• **Task material**:
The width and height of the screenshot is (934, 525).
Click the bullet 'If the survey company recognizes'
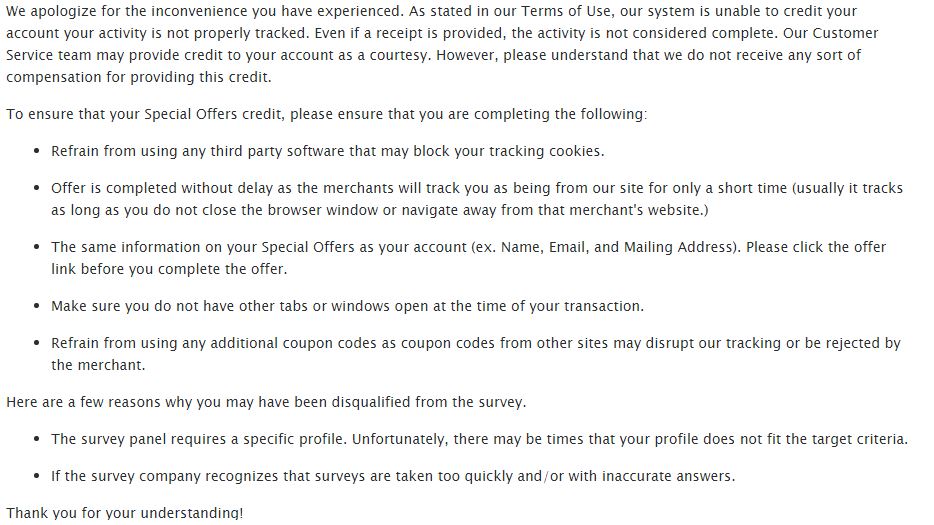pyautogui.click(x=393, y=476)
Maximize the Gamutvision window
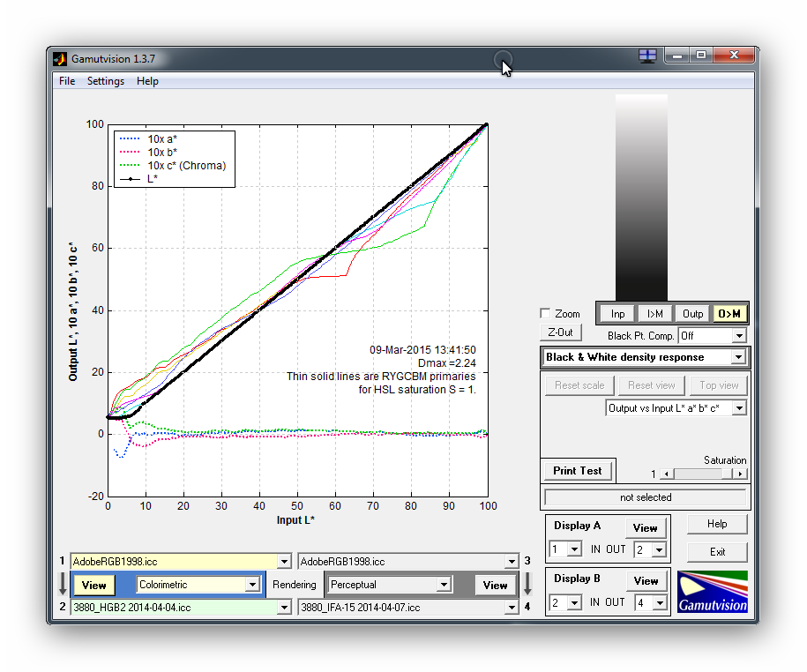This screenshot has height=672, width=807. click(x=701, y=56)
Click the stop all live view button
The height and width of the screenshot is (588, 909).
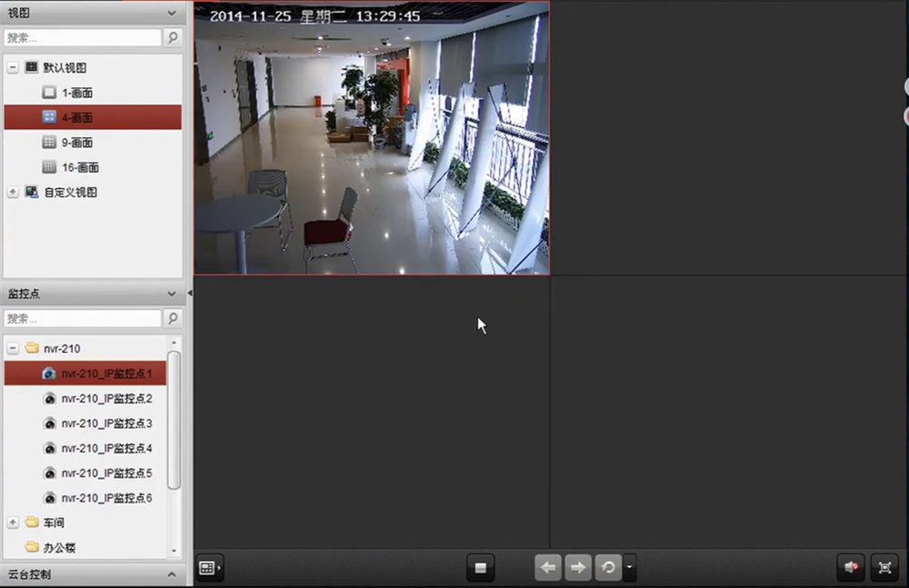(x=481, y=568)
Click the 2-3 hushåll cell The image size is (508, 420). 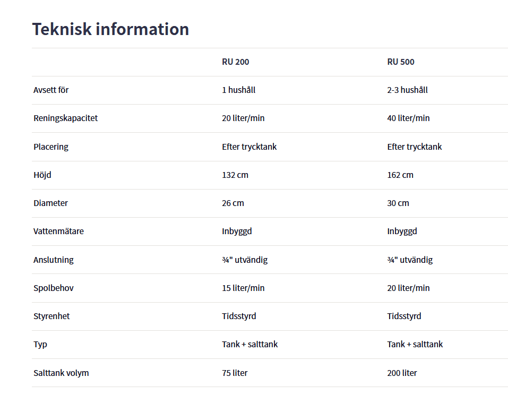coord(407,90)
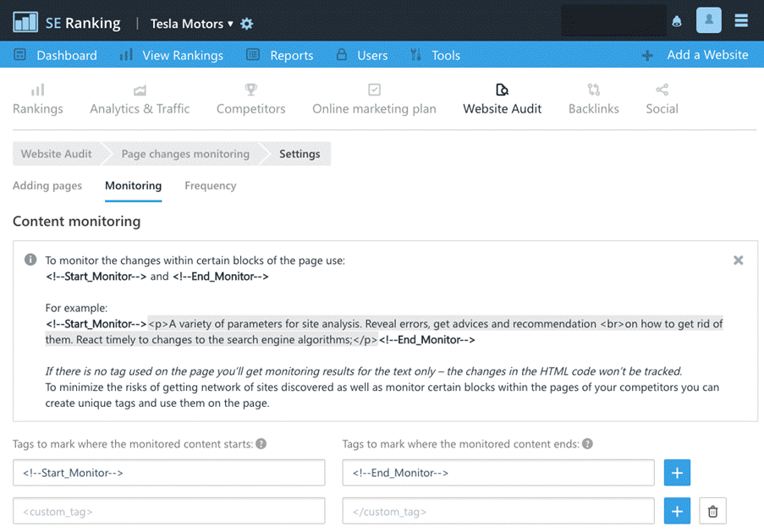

• **Problem to solve**: Could you set down verbatim the lines from the beginning of the entries above through the line containing "Click the stop all live view button", both included, leaving out the pictures?

• **Answer section**:
The width and height of the screenshot is (934, 525).
Click the bullet 'If the survey company recognizes'
pyautogui.click(x=393, y=476)
Maximize the Gamutvision window
This screenshot has height=672, width=807. click(x=701, y=56)
Click the stop all live view button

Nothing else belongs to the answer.